L’etichetta di genocida è anche un pretesto per affibbiarla al Presidente Erdogan e ai suoi complici in quanto sostenitori dell’ISIS e degli atti di genocidio. L’accusa è l’atto di apertura per la fine del governo di Erdogan. Quando il Dipartimento di Stato farà ciò che Kerry ha indicato che avrebbe fatto per metà marzo, etichettare le azioni dell’ISIS come genocidio, la sentenza sarà stata emessa e la sopravvivenza del governo di Erdogan diventerà un affronto per il mondo, l’Unione Europea e la NATO. Come possiamo sopportare di avere come partner internazionale, una nazione che sostiene un gruppo che commette un genocidio, sarà la domanda ricorrente.

I sostenitori USA, britannici e francesi degli attacchi contro la Siria saranno in grado di nascondere la loro complicità in quest’abominio di politica dietro le sensazionali richieste che venga fatto qualcosa per fermare il genocidio. Visto che la Turchia è stata presa con le mani nel sacco per aver reso possibile l’ISIS ed esservisi alleata, non ci sarà possibilità di evitare l’accusa. A questo punto gli oppositori di Erdogan nell’AKP si uniranno nel richiederne la rimozione. I fondatori dell’AKP Bulent Arinc e Abdullah Gul sono due personaggi noti e altamente considerati, da tenere d’occhio. Arinc ha già criticato apertamente il presidente circa le sue politiche verso i Curdi di Turchia. Un attacco diretto contro Erdogan da parte di Gul per la situazione dell’ISIS potrebbe fungere da colpo di grazia.

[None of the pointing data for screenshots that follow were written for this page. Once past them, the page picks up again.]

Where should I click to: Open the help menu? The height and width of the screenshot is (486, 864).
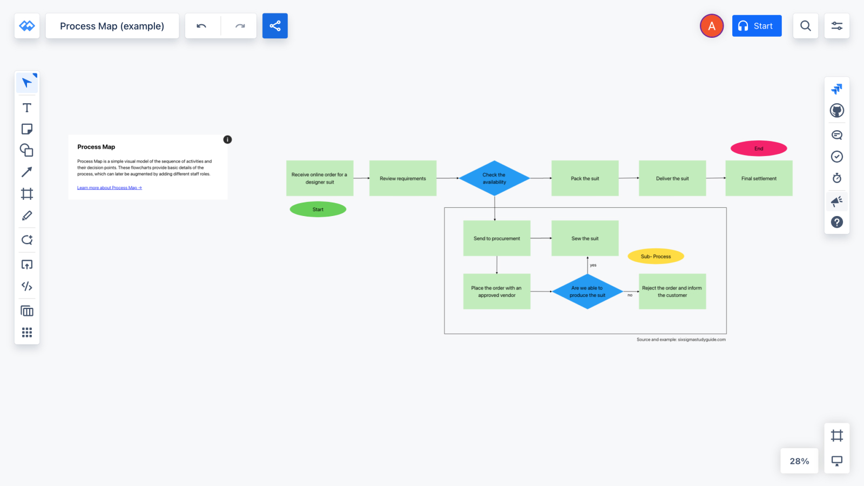837,222
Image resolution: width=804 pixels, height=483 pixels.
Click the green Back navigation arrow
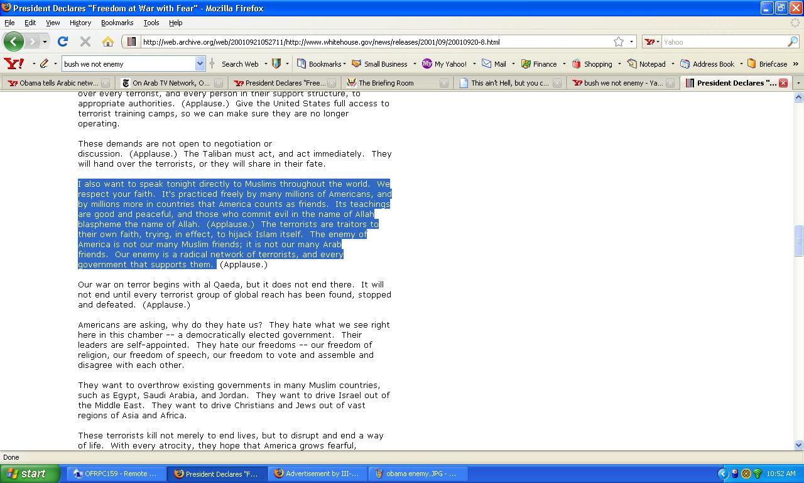pyautogui.click(x=14, y=42)
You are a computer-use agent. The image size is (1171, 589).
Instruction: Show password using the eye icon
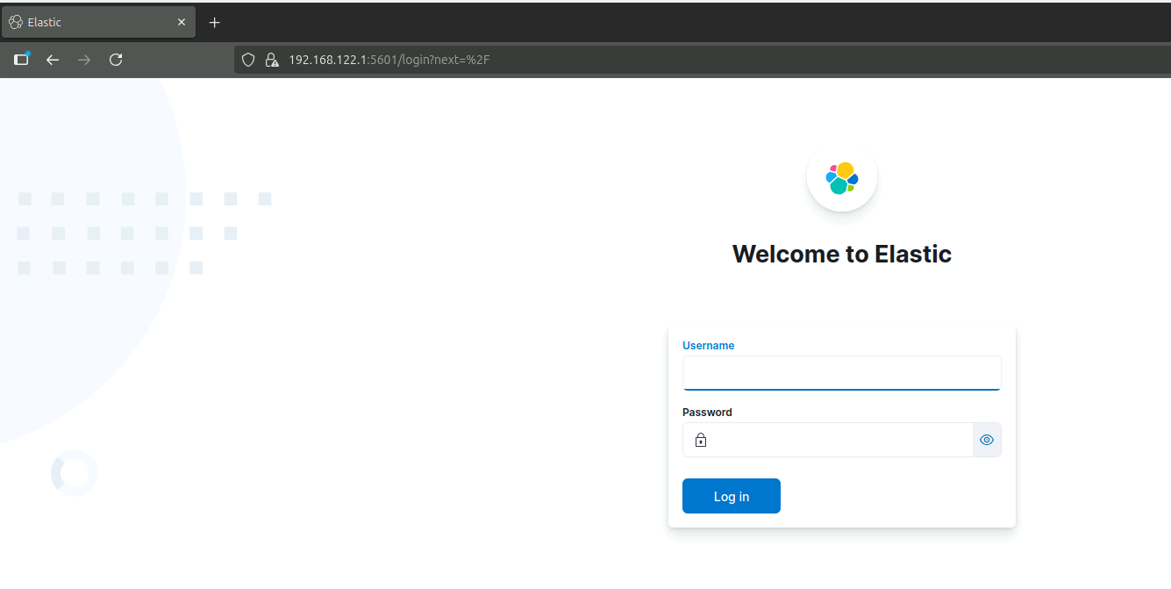[x=987, y=440]
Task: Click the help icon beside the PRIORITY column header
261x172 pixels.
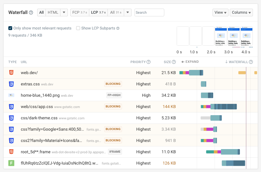Action: [148, 62]
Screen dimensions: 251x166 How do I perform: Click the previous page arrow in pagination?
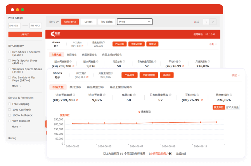pos(206,22)
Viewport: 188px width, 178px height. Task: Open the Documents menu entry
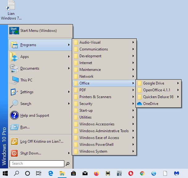point(30,68)
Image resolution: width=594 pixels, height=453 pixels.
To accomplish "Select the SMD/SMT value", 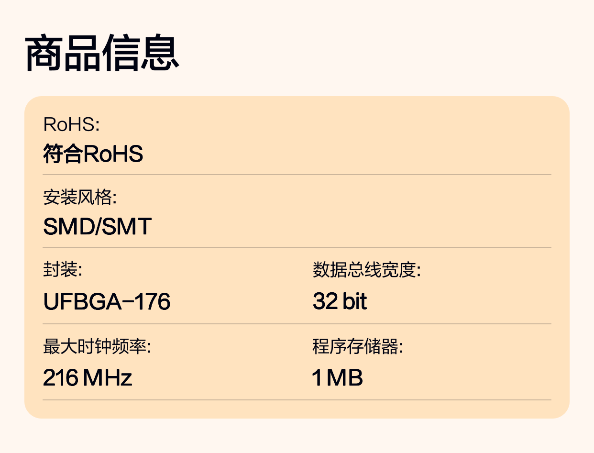I will (x=97, y=227).
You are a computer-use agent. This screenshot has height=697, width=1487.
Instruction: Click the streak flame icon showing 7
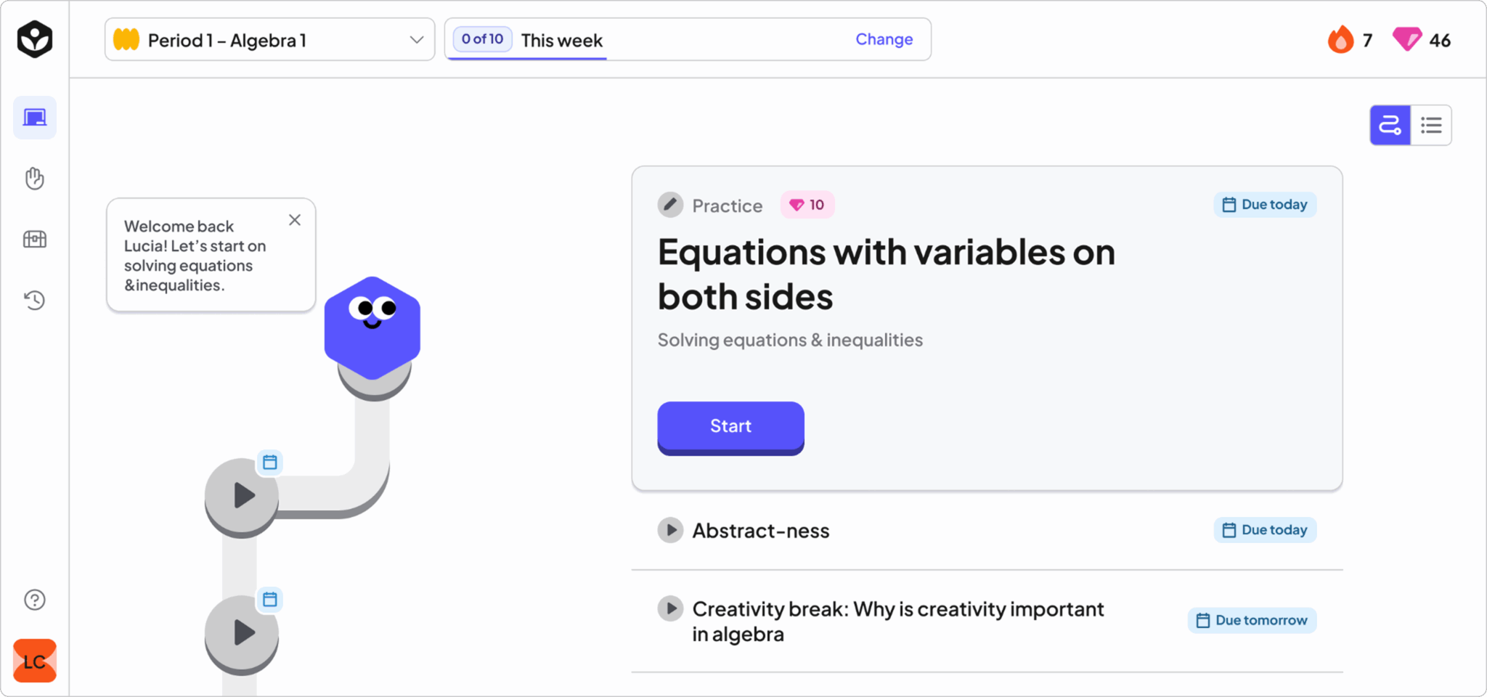(1341, 40)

Come avverrà questa rimozione dipende dai centri di potere della società turca. Erdogan sarà costretto a trovare molti sostenitori che abbiano voglia di rischiare gli accordi di relazioni commerciali con l’UE e l’appartenenza alla NATO semplicemente per conservare al potere l’aspirante Sultano. Il presidente avrà difficoltà a trovare uomini d’affari o commercianti che continuino a sostenerne la causa se alle sanzioni russe si aggiungeranno anche quelle delle nazioni europee. Erdogan sarà un dittatore non più in grado di comandare, un bullo che si ritroverà ad essere più piccolo di coloro su cui aveva costantemente tiranneggiato, e cosa peggiore di tutte, un pericoloso e imbarazzante inconveniente e intralcio.

Erdogan è già condannato. Solo che non lo sa.